Persecution Around the World

What is Genocide?
The word 'genocide' was coined in 1944 to name a particularly shocking and horrific crime of violence which it was then believed could never happen again. That it has been put into practice so many times in one century is even more shocking. Genocide can start small as persecution in schools and communities and grow into something unbelievable.

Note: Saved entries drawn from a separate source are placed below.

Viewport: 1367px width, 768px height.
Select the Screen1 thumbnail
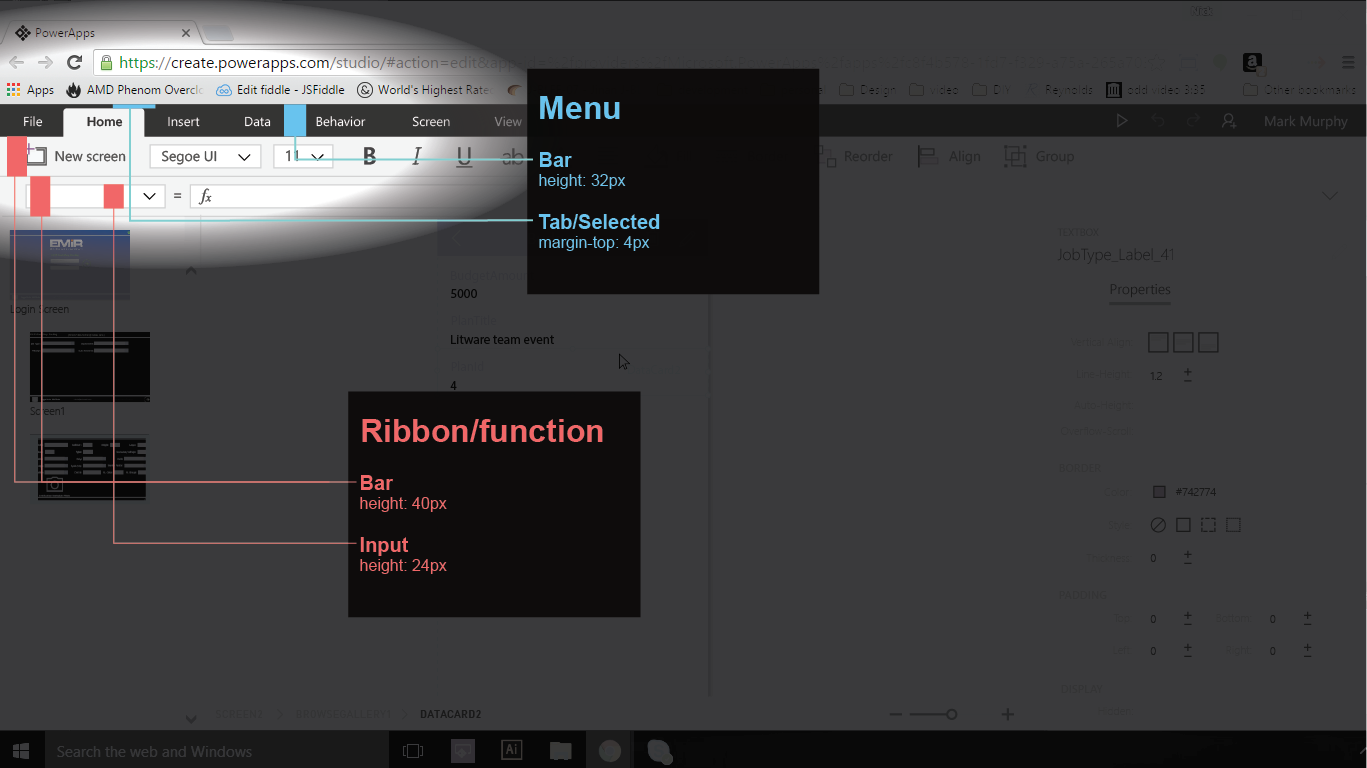90,367
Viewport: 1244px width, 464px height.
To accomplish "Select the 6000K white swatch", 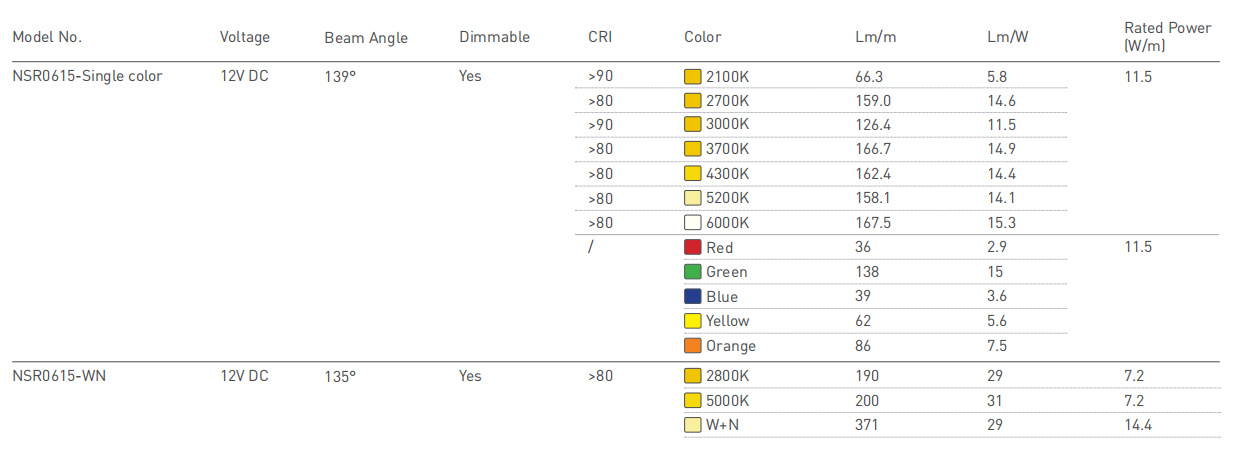I will [x=692, y=223].
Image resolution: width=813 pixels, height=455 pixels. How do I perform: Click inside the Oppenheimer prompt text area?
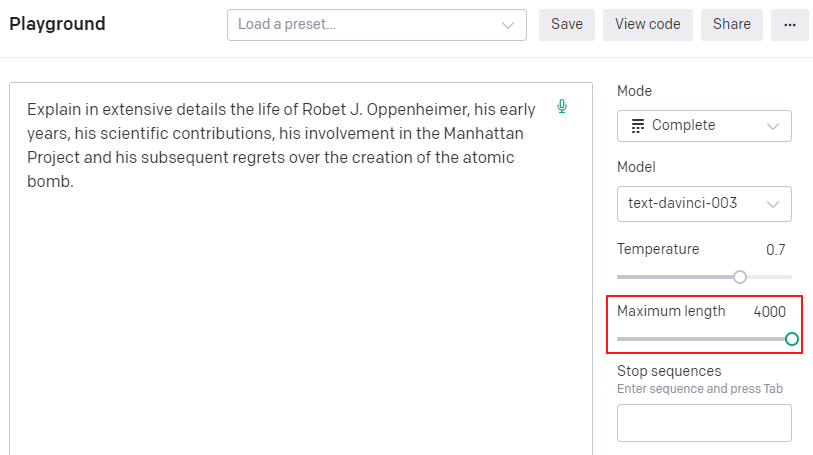(x=300, y=300)
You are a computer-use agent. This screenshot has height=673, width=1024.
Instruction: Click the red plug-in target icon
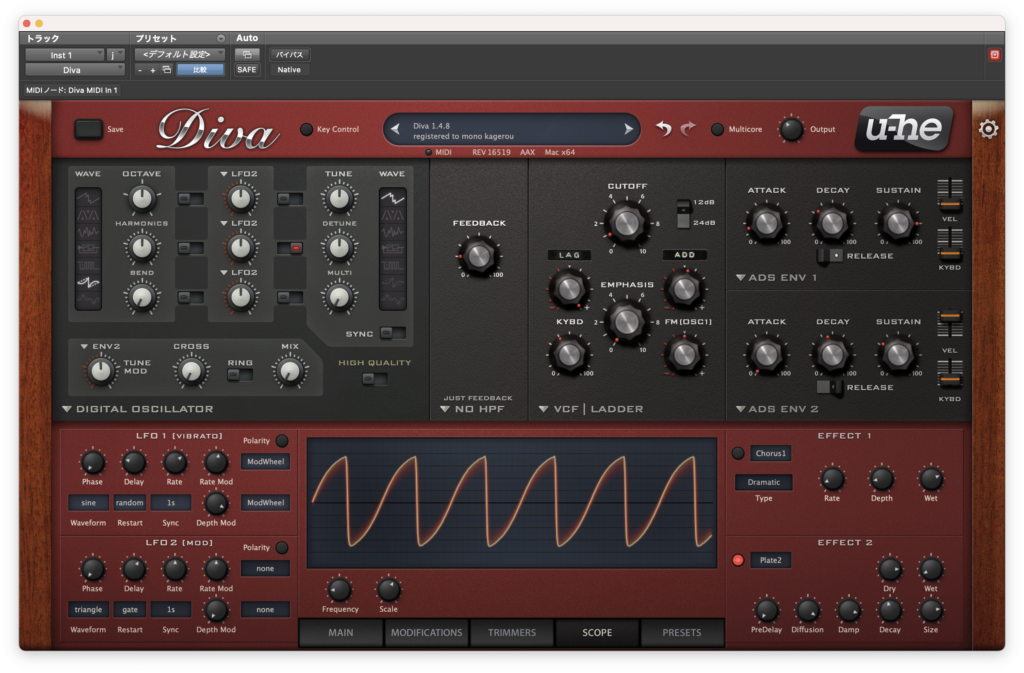994,55
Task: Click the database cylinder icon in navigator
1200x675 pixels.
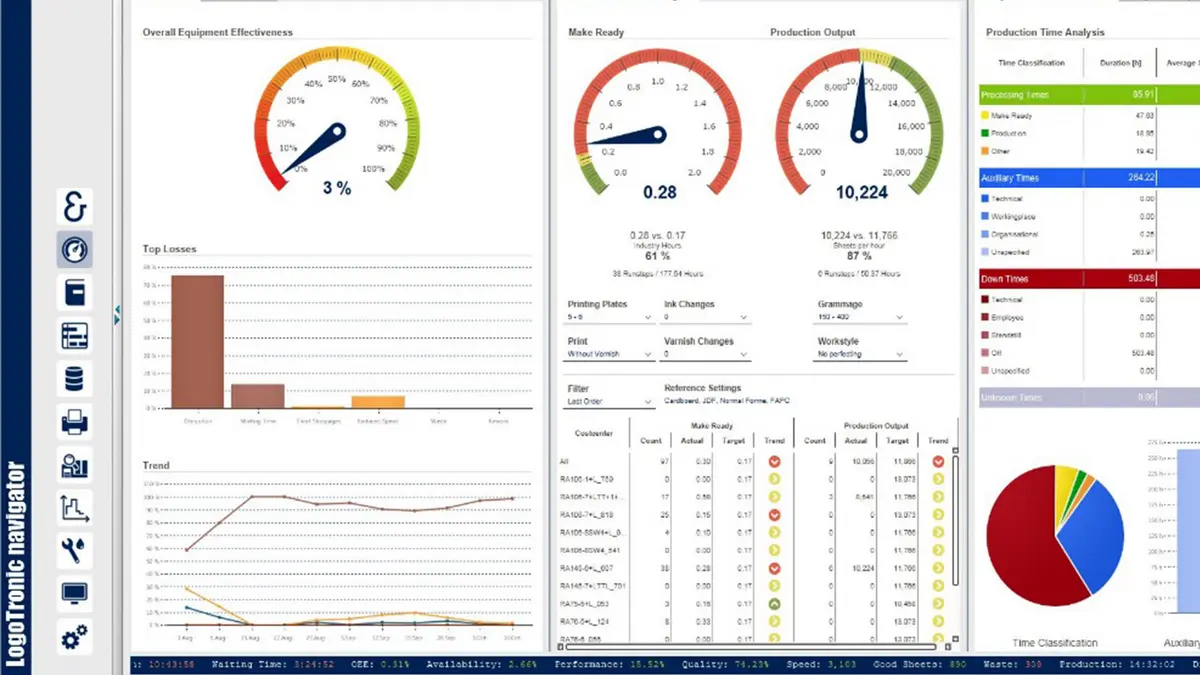Action: (x=74, y=379)
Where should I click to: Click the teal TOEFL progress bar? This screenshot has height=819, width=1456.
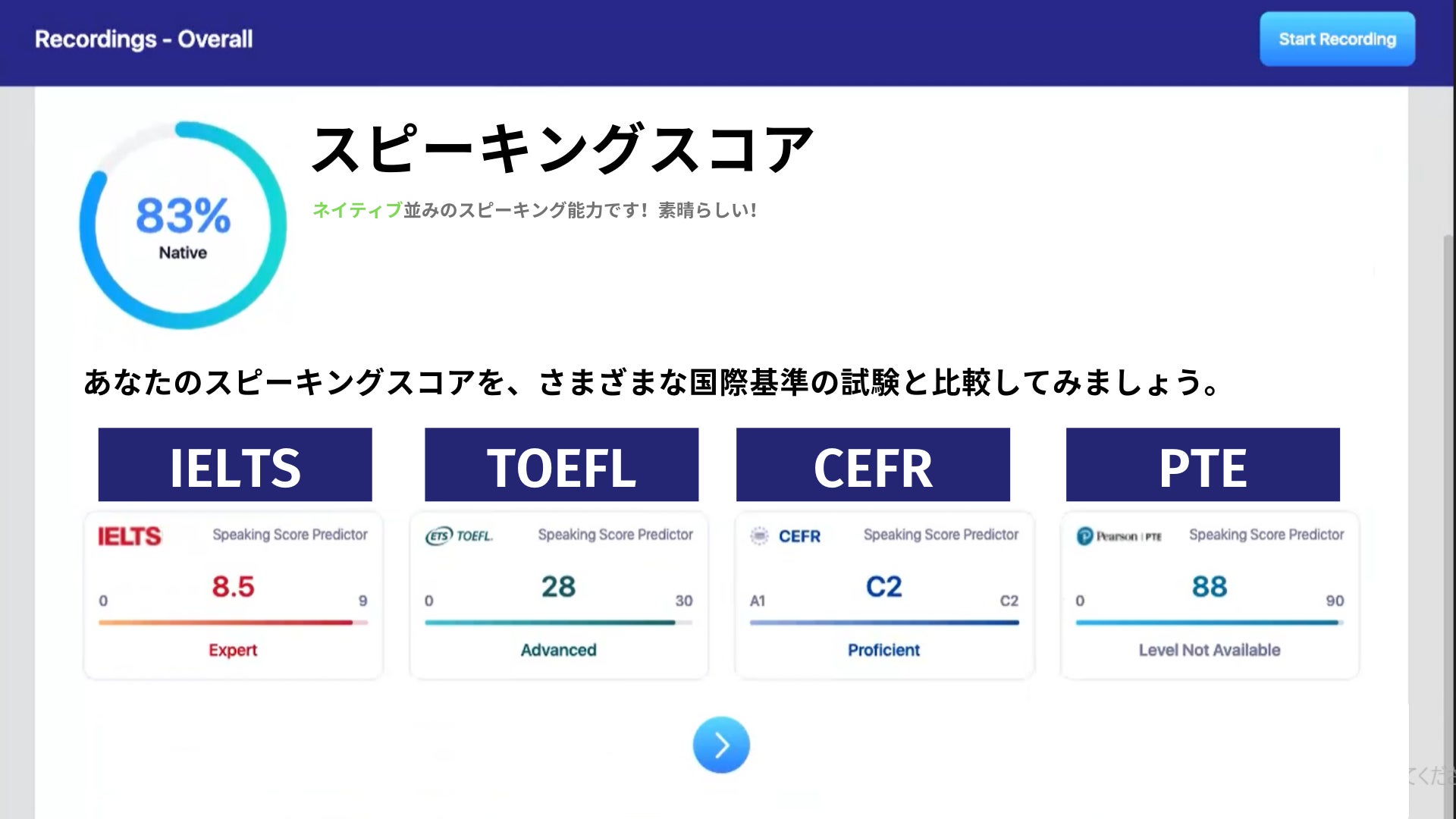(558, 623)
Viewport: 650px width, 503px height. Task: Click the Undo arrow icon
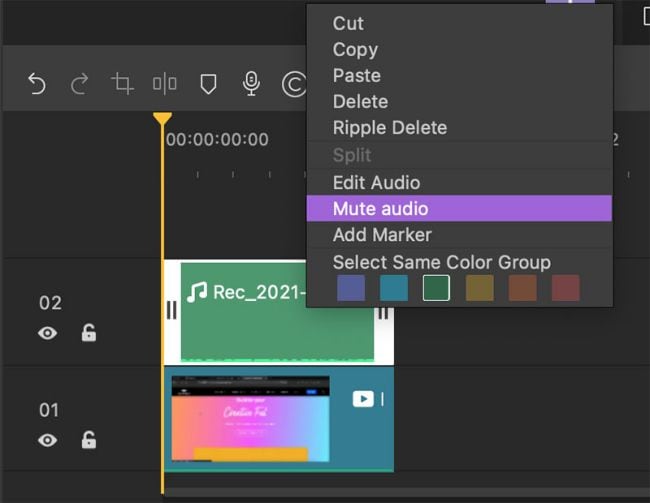[37, 85]
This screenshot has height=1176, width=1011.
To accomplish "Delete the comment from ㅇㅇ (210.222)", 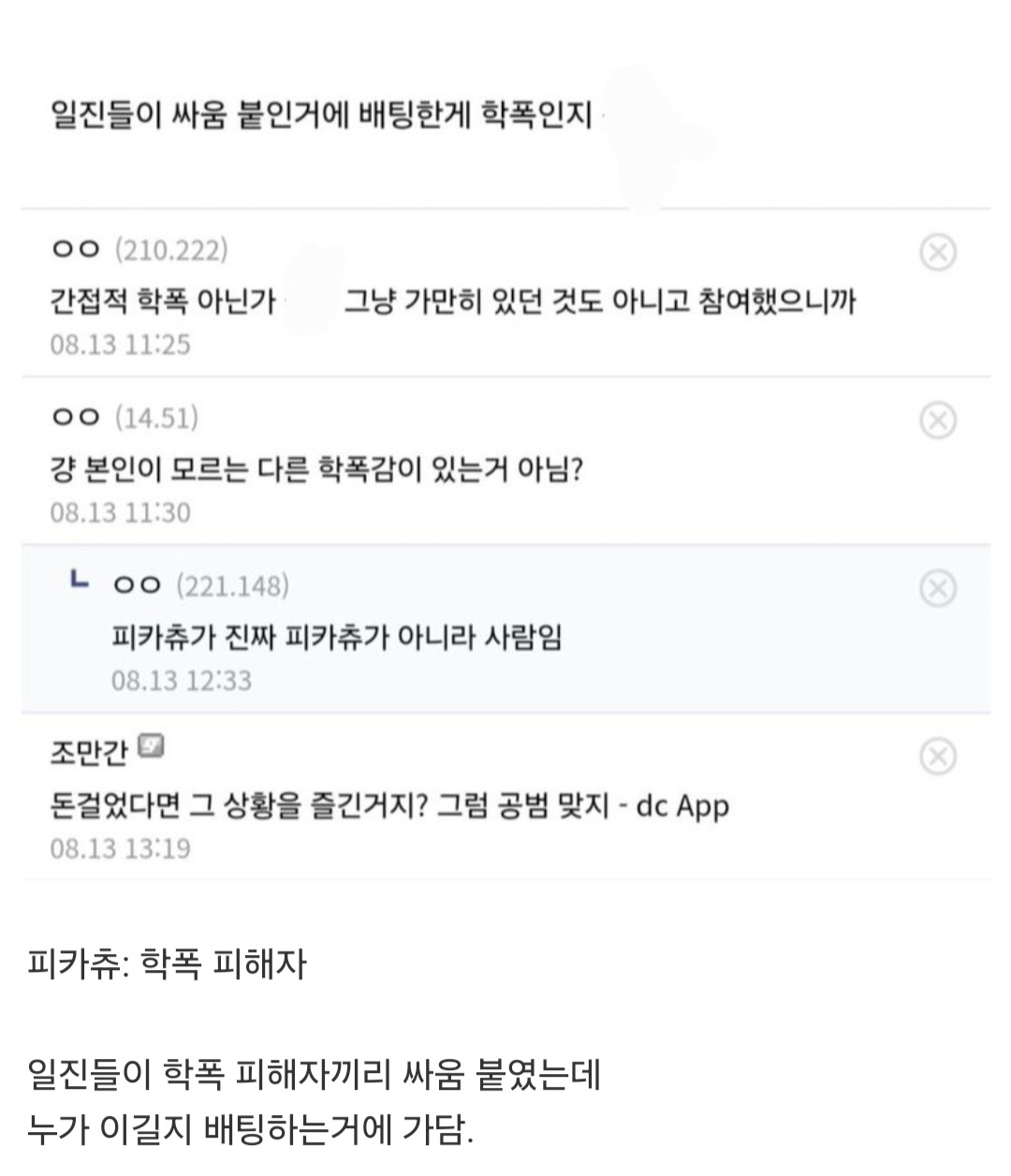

Cambodia is a small country in South East Asia. It is less than half the size of California and is under the rule of a monarch, Prince Sihanouk. In 1975 the Khmer Rouge took power of the capital of Cambodia, Phnom Penh. The Khmer Rouge was a communist guerrilla group led by Pol Pot. During this time nearly 2 million Cambodians (25%) died by torture, execution, or starvation. They forced everyone to work twelve to forteen hours a day. The Khmer Rouge would take kids from their parents and force them to work. They would kill people for not working hard enough, if they were educated, if they came from different ethnic groups, or if they just did not like them. If people showed emotion when family members were taken to be killed, they were also killed. The cambodians fled to border camps in Thai, when the Vietnamese invaded and liberated the Cambodians from the Khmer Rouge. Even now Cambodia has not fully healed from this tragedy. At the end of the was about millions of landmines remained in the ground and about 850 were killed. It is predicted hat the country will not be clear of these devices until 2020.


Crisis in the Congo
The Democratic Republic of Congo (found in Central Africa) is one of the largest ongoing crises of humanitarian, not only is there a lot of violence but also disease and malnutrition causing 1,200 deaths a day. Africa is continuing what they call “Africa’s first World War” ever since 2003 when the former belligerents came together to form a transitional government. The rampant corruption and state weakness allows the national army and armed groups to abuses civilians. One of the largest peacekeeping corporations MONUC helped the country overcome major political and logistic problems. Less violence and beatings continue to happen. But the country still faces many problems such as substantial challenges like creation and recreation of the new institution of their army. Instead of the men abusing the civilians they would rather protect the civilians. As of right now DRC Crisis groups have been focusing on fixing these problems and creating peace. In the years last post-election the Crisis groups examined closely the critical issues such as army integration, police reform, economic government, and transitional justice.